Luke Slater 2012-10-23
Since the release of The Brothel in 2010, Susanne Sundfør’s evolution as a singer, songwriter and performer has been little short of astounding. Her initial releases barely hinted at what was to come, and the progression of boldness continues at pace in The Silicone Veil.
The Norwegian’s ability as a vocalist has never been in doubt, but here it is at its most obvious, as she makes her range clear whilst demonstrating an unsettling propensity for holding in the high registers. White Foxes, perhaps the album’s most invasively electronic track, is where Sundfør is found at her most versatile. These vocals soar, moving at one with the waxing and waning of the accompaniment, which is often comprised of meaty synthesisers and heavy electronics.
Said track, the album’s lead single, is certainly dramatic; but there is also drama in instrumental moments. Meditations in an Emergency is an exclusively strings affair, with ensemble The Trondheim Soloists on duty, and serves as a brooding, dark mid-point interlude. It is but two-and-a-half minutes yet feels almost oppressively long, such is its impact.

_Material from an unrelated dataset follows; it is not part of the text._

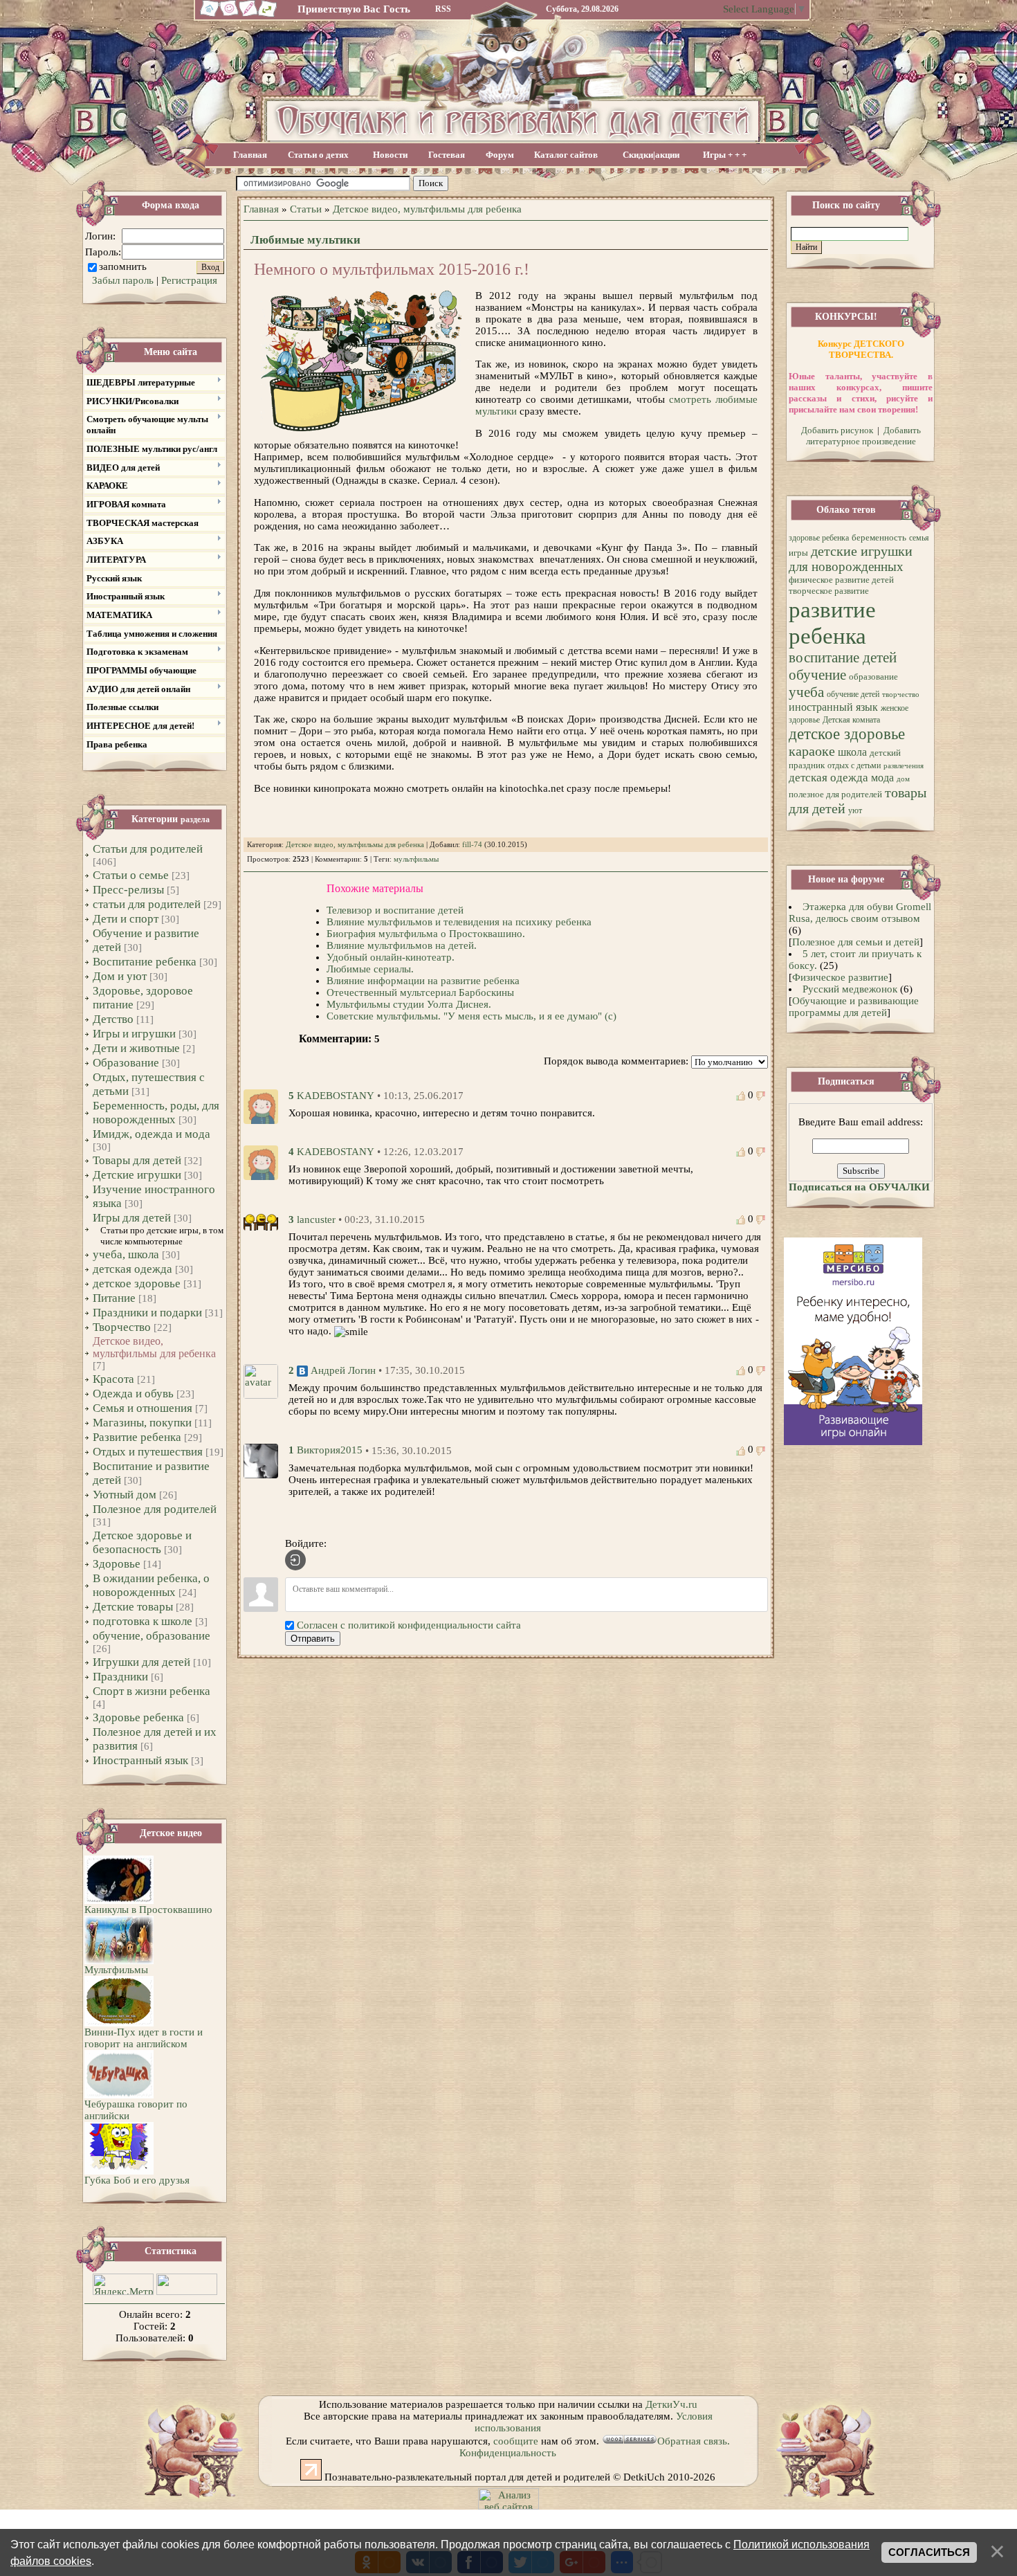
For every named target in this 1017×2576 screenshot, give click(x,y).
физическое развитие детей (841, 579)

Though there are undoubtedly passages which border on the garish, these only serve to accentuate the toned-down segments. Part of the way The Silicone Veil sounds can be attributed to the hands and ears of Jaga Jazzist’s Lars Horntveth, who contributes co-production duties as well as featuring prominently as a musician.
Although there’s a fair amount of variance between each composition, the lyrical narrative found in these songs is another element which forces you to listen more intently. The title track may be the most intriguing of these and is perhaps her strongest cut since The Brothel’s own title track.
Many unusual, strange and unexpected elements are heard throughout, but things never stray into the land of the inaccessible, and nor could they be labelled “experimental”. “Powerful” is perhaps the most fitting word, and though the strength of certain arrangements can feel all-engulfing, there are too many moments of near-inexpressible, extravagant brilliance on The Silicone Veil to deny Sundfør's overall accomplishment.